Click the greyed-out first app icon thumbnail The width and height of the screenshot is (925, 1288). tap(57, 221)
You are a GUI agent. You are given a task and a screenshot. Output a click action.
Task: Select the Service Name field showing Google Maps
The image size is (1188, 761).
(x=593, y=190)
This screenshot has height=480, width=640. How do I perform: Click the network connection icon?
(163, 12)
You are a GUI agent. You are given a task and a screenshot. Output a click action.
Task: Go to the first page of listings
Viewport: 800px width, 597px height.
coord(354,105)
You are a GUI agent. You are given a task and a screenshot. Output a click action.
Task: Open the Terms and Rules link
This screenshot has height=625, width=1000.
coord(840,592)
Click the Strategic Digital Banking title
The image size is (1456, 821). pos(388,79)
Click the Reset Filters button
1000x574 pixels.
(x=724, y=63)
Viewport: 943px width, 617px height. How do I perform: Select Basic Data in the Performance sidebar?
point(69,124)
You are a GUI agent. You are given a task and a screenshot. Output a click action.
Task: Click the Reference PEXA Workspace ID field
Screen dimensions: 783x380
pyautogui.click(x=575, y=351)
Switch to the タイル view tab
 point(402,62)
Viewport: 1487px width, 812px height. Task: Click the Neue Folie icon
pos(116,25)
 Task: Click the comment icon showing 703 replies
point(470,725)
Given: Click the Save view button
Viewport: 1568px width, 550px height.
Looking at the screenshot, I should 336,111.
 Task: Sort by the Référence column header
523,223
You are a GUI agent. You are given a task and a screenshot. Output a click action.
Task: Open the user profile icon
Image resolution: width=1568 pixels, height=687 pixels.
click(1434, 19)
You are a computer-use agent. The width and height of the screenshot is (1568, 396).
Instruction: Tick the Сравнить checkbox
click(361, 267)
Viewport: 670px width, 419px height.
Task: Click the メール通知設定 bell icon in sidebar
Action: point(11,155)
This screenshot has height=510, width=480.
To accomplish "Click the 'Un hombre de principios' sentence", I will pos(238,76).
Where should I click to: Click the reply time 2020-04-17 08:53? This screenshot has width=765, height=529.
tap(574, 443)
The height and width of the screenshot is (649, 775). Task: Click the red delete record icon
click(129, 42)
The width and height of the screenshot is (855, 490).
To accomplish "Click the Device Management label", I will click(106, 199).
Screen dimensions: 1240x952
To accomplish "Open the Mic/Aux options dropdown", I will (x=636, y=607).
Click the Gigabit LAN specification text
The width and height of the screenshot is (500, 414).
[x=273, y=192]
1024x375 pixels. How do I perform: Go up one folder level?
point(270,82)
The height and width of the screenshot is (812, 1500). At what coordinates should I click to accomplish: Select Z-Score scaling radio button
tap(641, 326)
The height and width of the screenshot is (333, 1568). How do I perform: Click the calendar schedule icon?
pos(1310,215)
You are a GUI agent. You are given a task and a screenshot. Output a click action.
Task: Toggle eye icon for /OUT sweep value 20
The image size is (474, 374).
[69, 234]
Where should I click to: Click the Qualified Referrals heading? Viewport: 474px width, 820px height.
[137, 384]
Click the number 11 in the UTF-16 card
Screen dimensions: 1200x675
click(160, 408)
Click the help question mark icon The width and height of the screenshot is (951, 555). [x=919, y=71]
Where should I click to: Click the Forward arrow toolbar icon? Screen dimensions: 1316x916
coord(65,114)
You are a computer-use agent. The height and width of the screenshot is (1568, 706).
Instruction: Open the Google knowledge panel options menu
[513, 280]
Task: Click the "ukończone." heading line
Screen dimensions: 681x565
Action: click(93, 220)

============

-- AIM OF THE TASK --
Copy the entries above exactly, so that each line matches the original.

-- ANSWER SPACE --
Click the greyed-out first app icon thumbnail The width and height of the screenshot is (925, 1288). tap(57, 221)
You are a GUI agent. You are given a task and a screenshot. Output a click action.
Task: Select the Service Name field showing Google Maps
The image size is (1188, 761).
(x=593, y=190)
This screenshot has height=480, width=640. How do I perform: Click the network connection icon?
(163, 12)
You are a GUI agent. You are given a task and a screenshot. Output a click action.
Task: Go to the first page of listings
Viewport: 800px width, 597px height.
coord(354,105)
You are a GUI agent. You are given a task and a screenshot. Output a click action.
Task: Open the Terms and Rules link
This screenshot has height=625, width=1000.
coord(840,592)
Click the Strategic Digital Banking title
The image size is (1456, 821). pos(388,79)
Click the Reset Filters button
1000x574 pixels.
(x=724, y=63)
Viewport: 943px width, 617px height. How do I perform: Select Basic Data in the Performance sidebar?
point(69,124)
You are a GUI agent. You are given a task and a screenshot. Output a click action.
Task: Click the Reference PEXA Workspace ID field
Screen dimensions: 783x380
pyautogui.click(x=575, y=351)
Switch to the タイル view tab
 point(402,62)
Viewport: 1487px width, 812px height. Task: Click the Neue Folie icon
pos(116,25)
 Task: Click the comment icon showing 703 replies
point(470,725)
Given: Click the Save view button
Viewport: 1568px width, 550px height.
Looking at the screenshot, I should 336,111.
 Task: Sort by the Référence column header
523,223
You are a GUI agent. You are given a task and a screenshot. Output a click action.
Task: Open the user profile icon
Image resolution: width=1568 pixels, height=687 pixels.
click(1434, 19)
You are a computer-use agent. The width and height of the screenshot is (1568, 396).
Instruction: Tick the Сравнить checkbox
click(361, 267)
Viewport: 670px width, 419px height.
Task: Click the メール通知設定 bell icon in sidebar
Action: point(11,155)
This screenshot has height=510, width=480.
To accomplish "Click the 'Un hombre de principios' sentence", I will pos(238,76).
Where should I click to: Click the reply time 2020-04-17 08:53? This screenshot has width=765, height=529.
tap(574, 443)
The height and width of the screenshot is (649, 775). Task: Click the red delete record icon
click(129, 42)
The width and height of the screenshot is (855, 490).
To accomplish "Click the Device Management label", I will click(106, 199).
Screen dimensions: 1240x952
To accomplish "Open the Mic/Aux options dropdown", I will (x=636, y=607).
Click the Gigabit LAN specification text
The width and height of the screenshot is (500, 414).
[x=273, y=192]
1024x375 pixels. How do I perform: Go up one folder level?
point(270,82)
The height and width of the screenshot is (812, 1500). At what coordinates should I click to accomplish: Select Z-Score scaling radio button
tap(641, 326)
The height and width of the screenshot is (333, 1568). How do I perform: Click the calendar schedule icon?
pos(1310,215)
You are a GUI agent. You are given a task and a screenshot. Output a click action.
Task: Toggle eye icon for /OUT sweep value 20
The image size is (474, 374).
[69, 234]
Where should I click to: Click the Qualified Referrals heading? Viewport: 474px width, 820px height.
[137, 384]
Click the number 11 in the UTF-16 card
Screen dimensions: 1200x675
click(160, 408)
Click the help question mark icon The width and height of the screenshot is (951, 555). [x=919, y=71]
Where should I click to: Click the Forward arrow toolbar icon? Screen dimensions: 1316x916
coord(65,114)
You are a computer-use agent. The height and width of the screenshot is (1568, 706).
Instruction: Open the Google knowledge panel options menu
[513, 280]
Task: Click the "ukończone." heading line
Screen dimensions: 681x565
Action: click(93, 220)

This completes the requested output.